#### Source extract:
--
The mountain is a significant tourist attraction. In 2011, it received 2.45 million visitors. In 2022, it received 1,427,941 visitors. The mountain is especially popular for watching sunrises.

Tourists can ascend the mountain using a wooden deck staircase. It reportedly takes up to 30 minutes to ascend to the top. It is open from an hour before sunrise until 8 p.m. from November to February and until 9 p.m. from March to October. The mountain offers views of Hallasan, the island Udo, and the ocean.

Tourists can also tour the area around the mountain, and take cruises that offer views of the mountain and of Udo.

The mountain was designated a Natural Monument of South Korea on July 19, 2000. This status has reportedly aided conservation efforts on the mountain. On July 2, 2007, it was designated a UNESCO Natural World Heritage Site. In October 2010, it was named a Global Geopark Network site.

=== Seongsan Sunrise Festival ===
The Seongsan Sunrise Festival is a multi-day festival held around New Year's Day. A variety of activities and performances are held. Events like talent shows, parades, fireworks shows, and trail walking events have been attested to. In addition to popular music performances, performances like traditional gut Korean shamanic rituals are held. There is a countdown until the sunrise; fishermen reportedly light their boats and sound their whistles when it happens.
--
Collected data
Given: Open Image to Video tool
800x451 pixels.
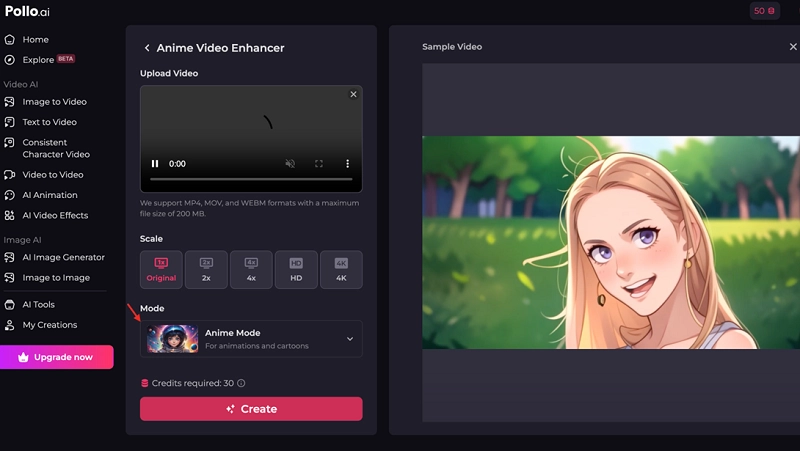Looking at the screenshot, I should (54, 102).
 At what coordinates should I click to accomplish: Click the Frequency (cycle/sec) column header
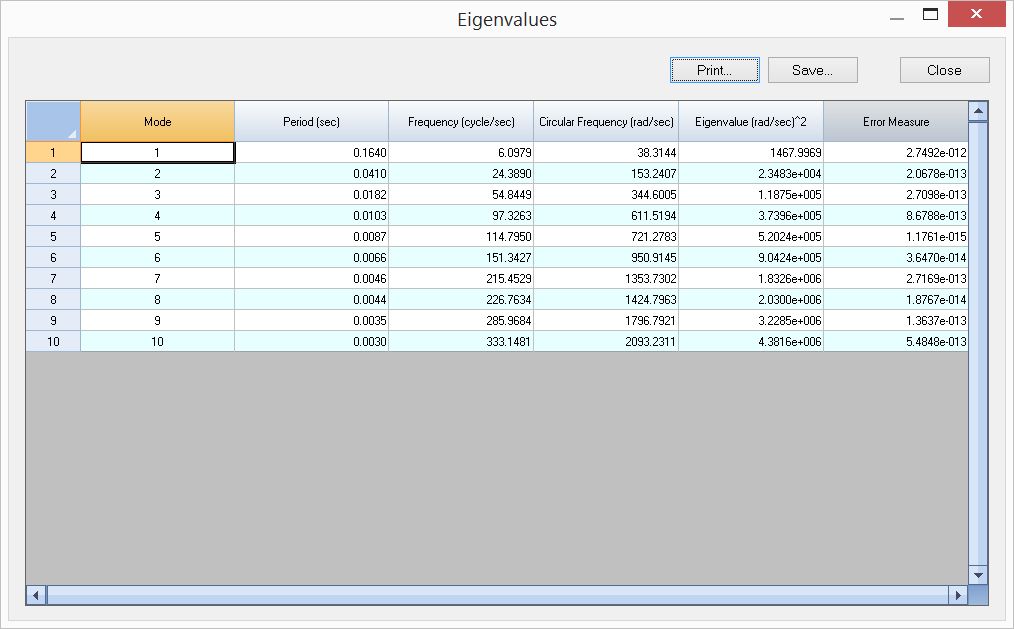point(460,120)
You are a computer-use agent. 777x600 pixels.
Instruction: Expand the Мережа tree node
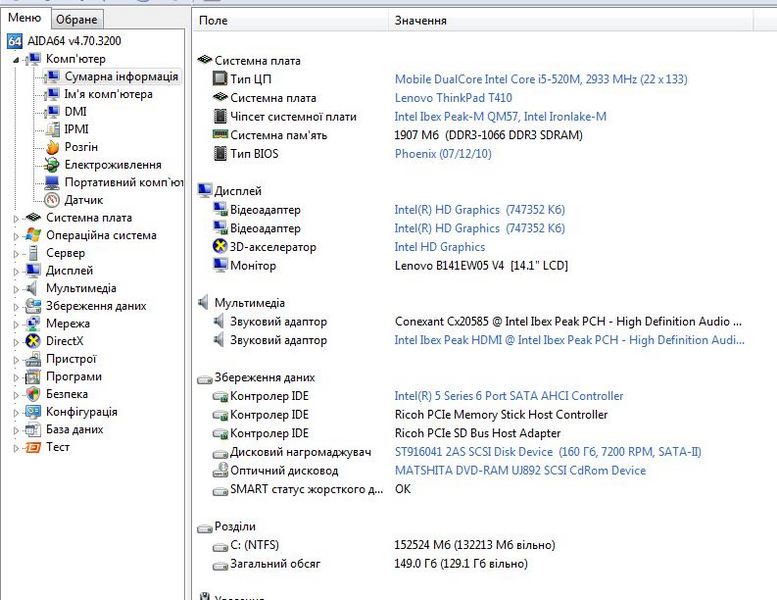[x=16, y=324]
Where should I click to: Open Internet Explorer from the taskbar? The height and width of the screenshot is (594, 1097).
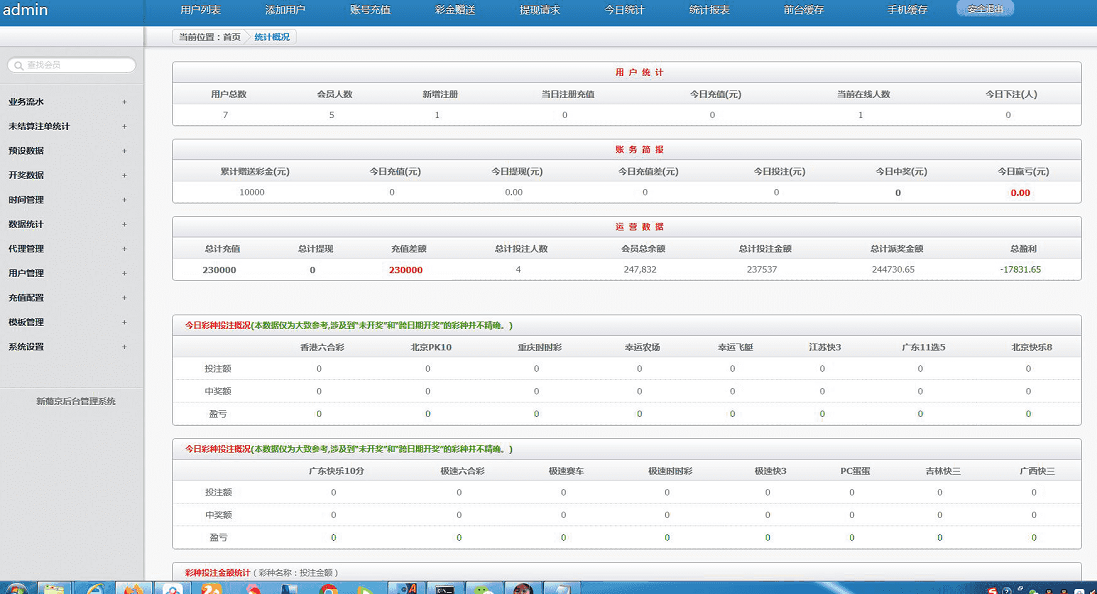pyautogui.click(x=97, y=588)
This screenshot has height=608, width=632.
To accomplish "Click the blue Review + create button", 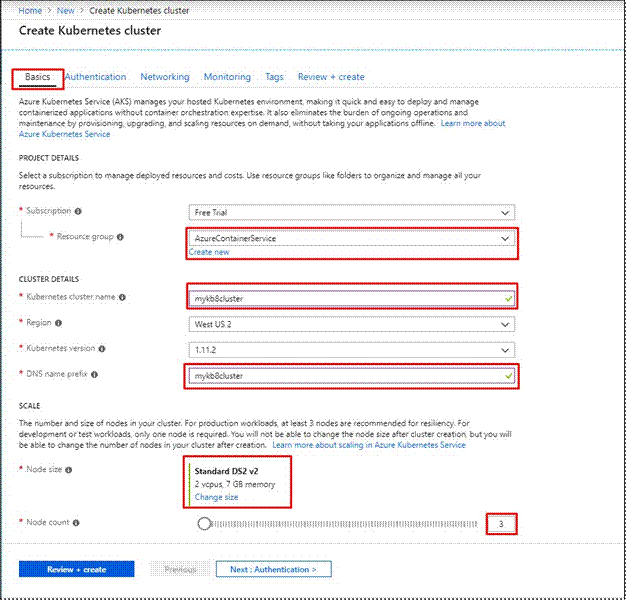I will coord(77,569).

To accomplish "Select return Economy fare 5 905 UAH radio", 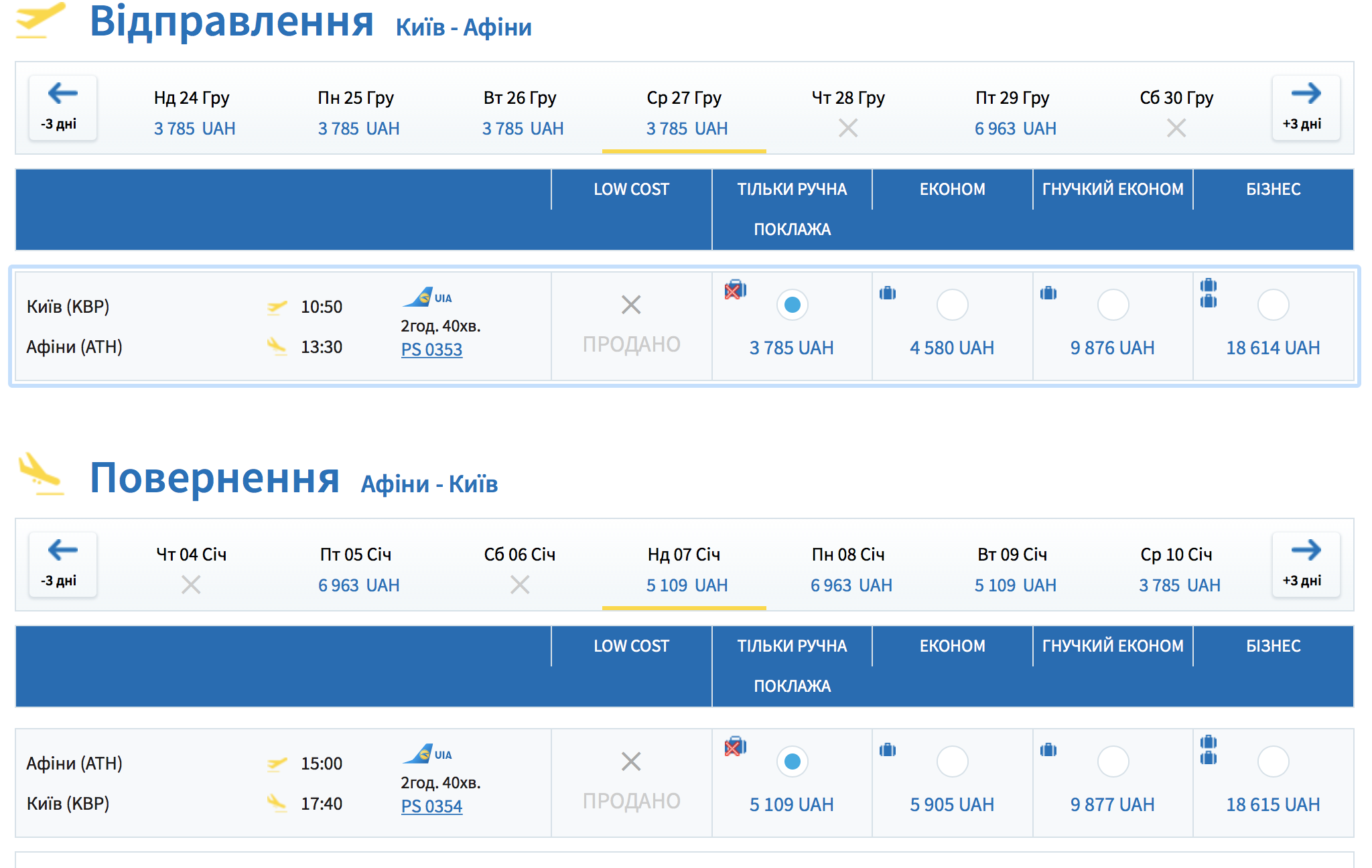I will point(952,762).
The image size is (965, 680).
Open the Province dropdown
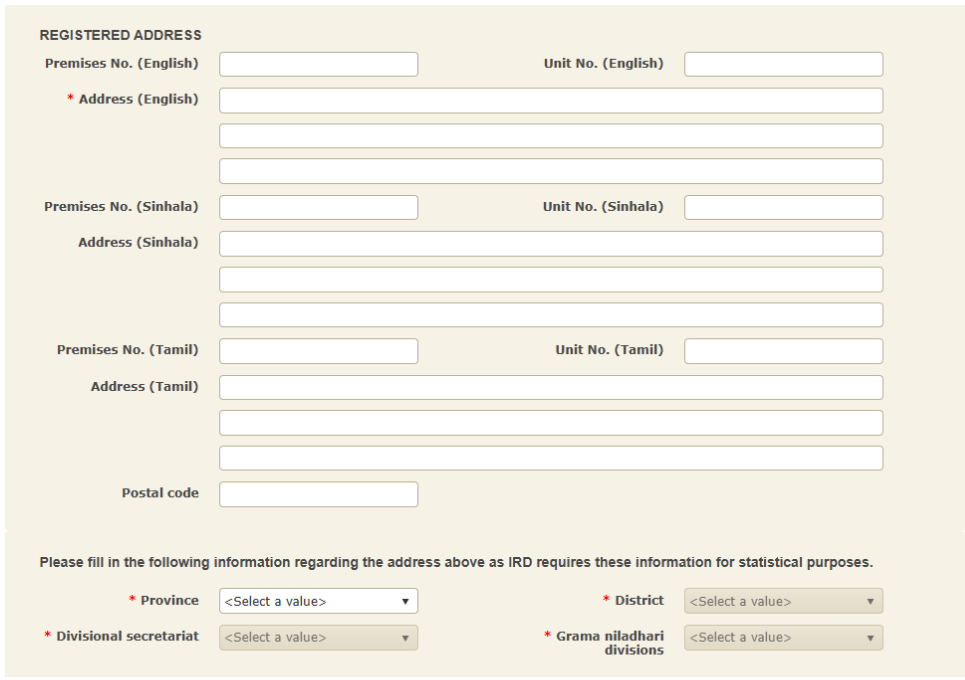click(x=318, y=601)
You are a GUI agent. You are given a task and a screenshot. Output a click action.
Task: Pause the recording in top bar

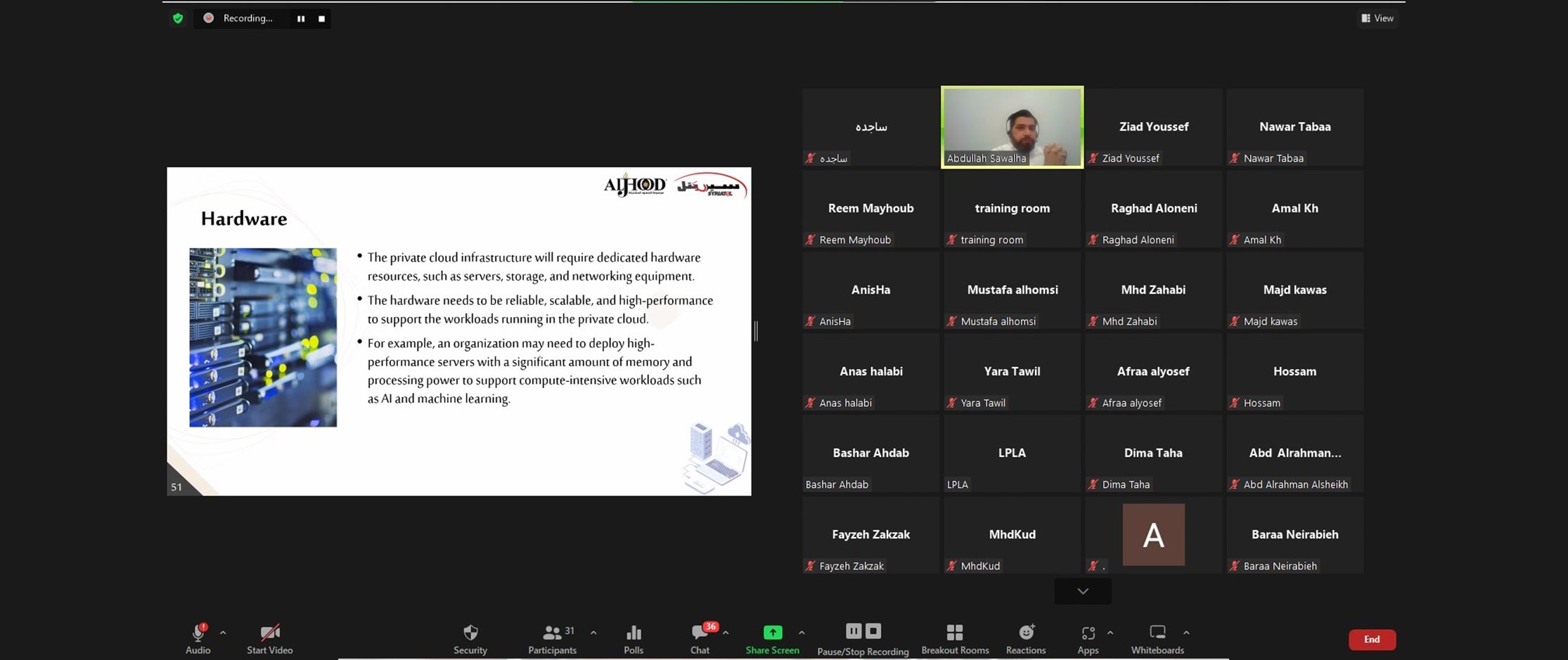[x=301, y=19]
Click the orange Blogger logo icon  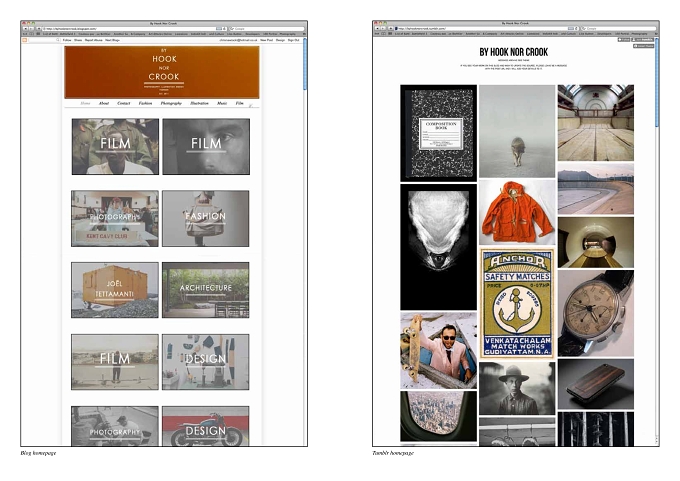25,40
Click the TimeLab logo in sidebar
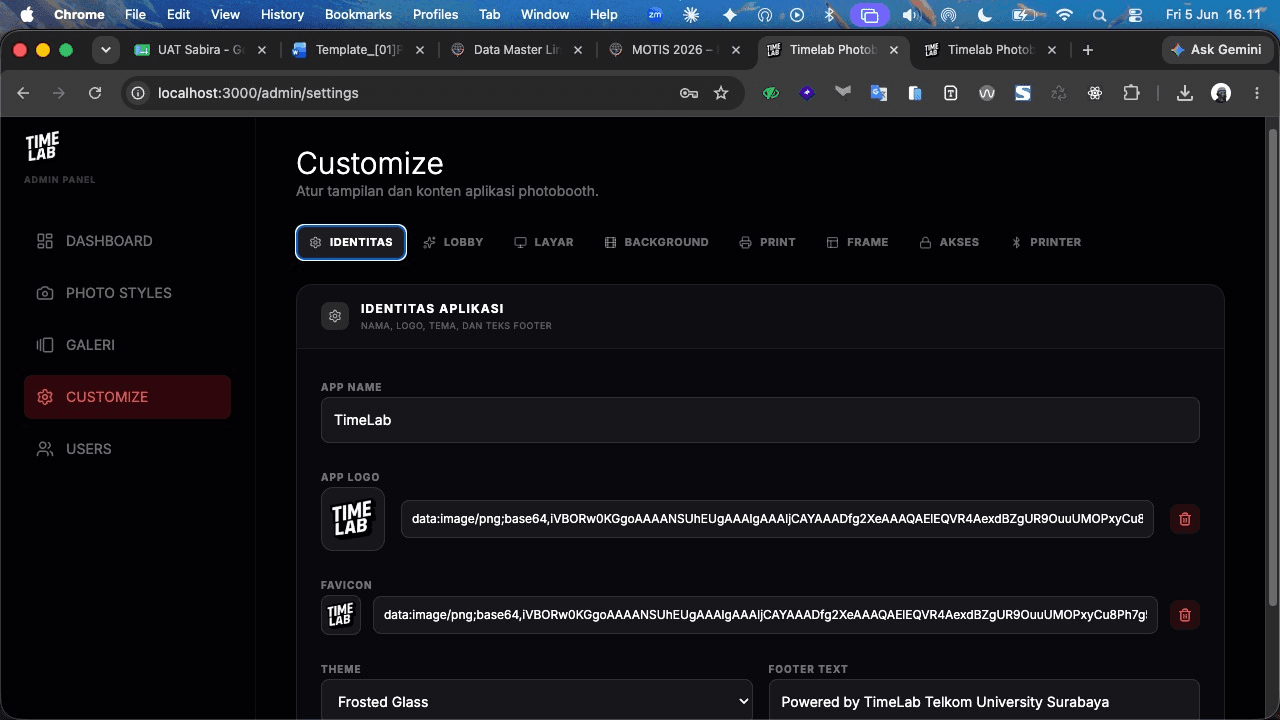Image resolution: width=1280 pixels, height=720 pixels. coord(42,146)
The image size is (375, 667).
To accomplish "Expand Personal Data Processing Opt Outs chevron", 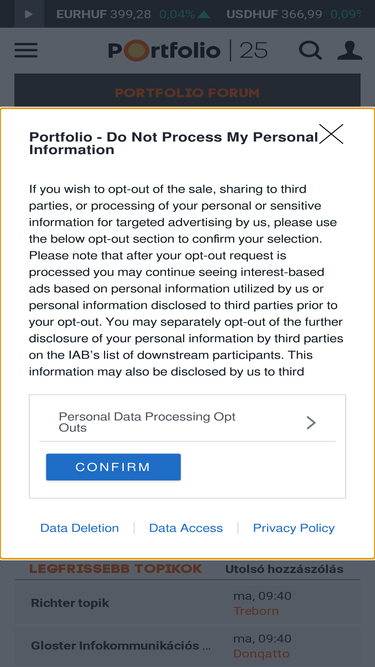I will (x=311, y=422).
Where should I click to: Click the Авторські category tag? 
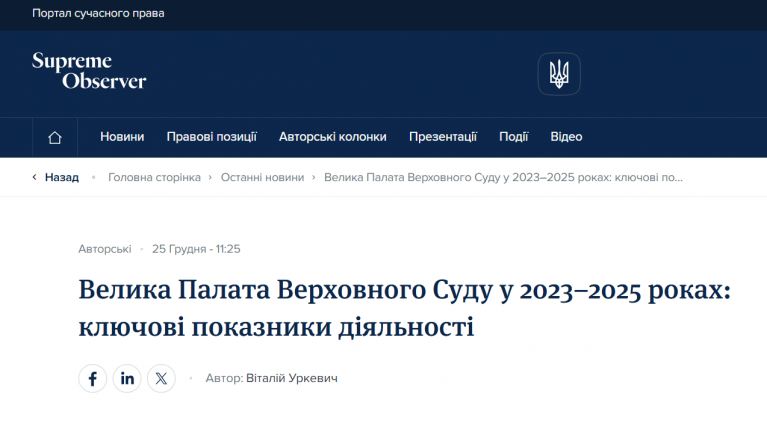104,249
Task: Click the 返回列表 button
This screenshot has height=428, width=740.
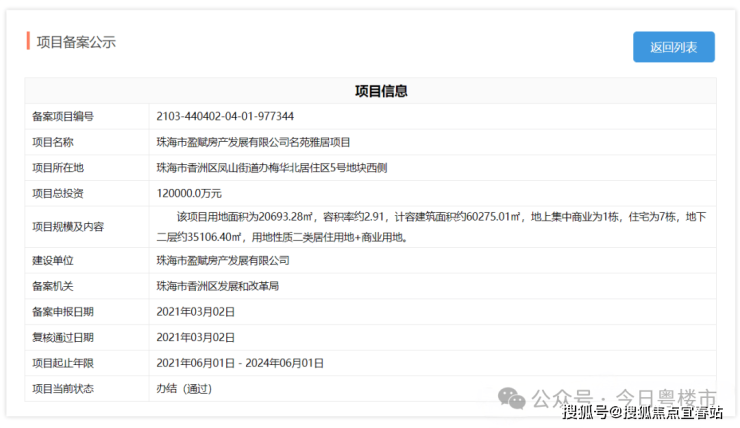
--
#### Task instructions:
**1.** Using the passage on the mountain and its sunrise festival, answer each question briefly.
(a) How many visitors did the mountain receive in 2022?
(b) On what date was the mountain designated a UNESCO Natural World Heritage Site?
(c) What do fishermen reportedly do when the sunrise happens during the festival?
**2.** Continue the passage on the mountain and its sunrise festival, picking up after its final sentence.
The entries were drawn from a separate source and are unrelated to the passage on the mountain and its sunrise festival.

#### Expected outputs:
**1.**
(a) 1,427,941 visitors.
(b) July 2, 2007.
(c) They light their boats and sound their whistles.

**2.**
== History ==
During the Goryeo under Mongol rule period (13th to 14th centuries), ranches for horses were established near the mountain. During the 1910–1945 Japanese colonial period and near the end of World War II, the Imperial Japanese Navy dug caves into the sides of the mountain, where they stashed boats loaded with explosives. These boats were intended to stymie anticipated Allied landings on Jeju; the around 18 caves they dug remain, and are now Registered Cultural Heritages of South Korea. In the 20th century, farmers reportedly grew bamboo in the crater. People raised horses and lived inside the crater before it became an environmentally protected site in the late 20th century.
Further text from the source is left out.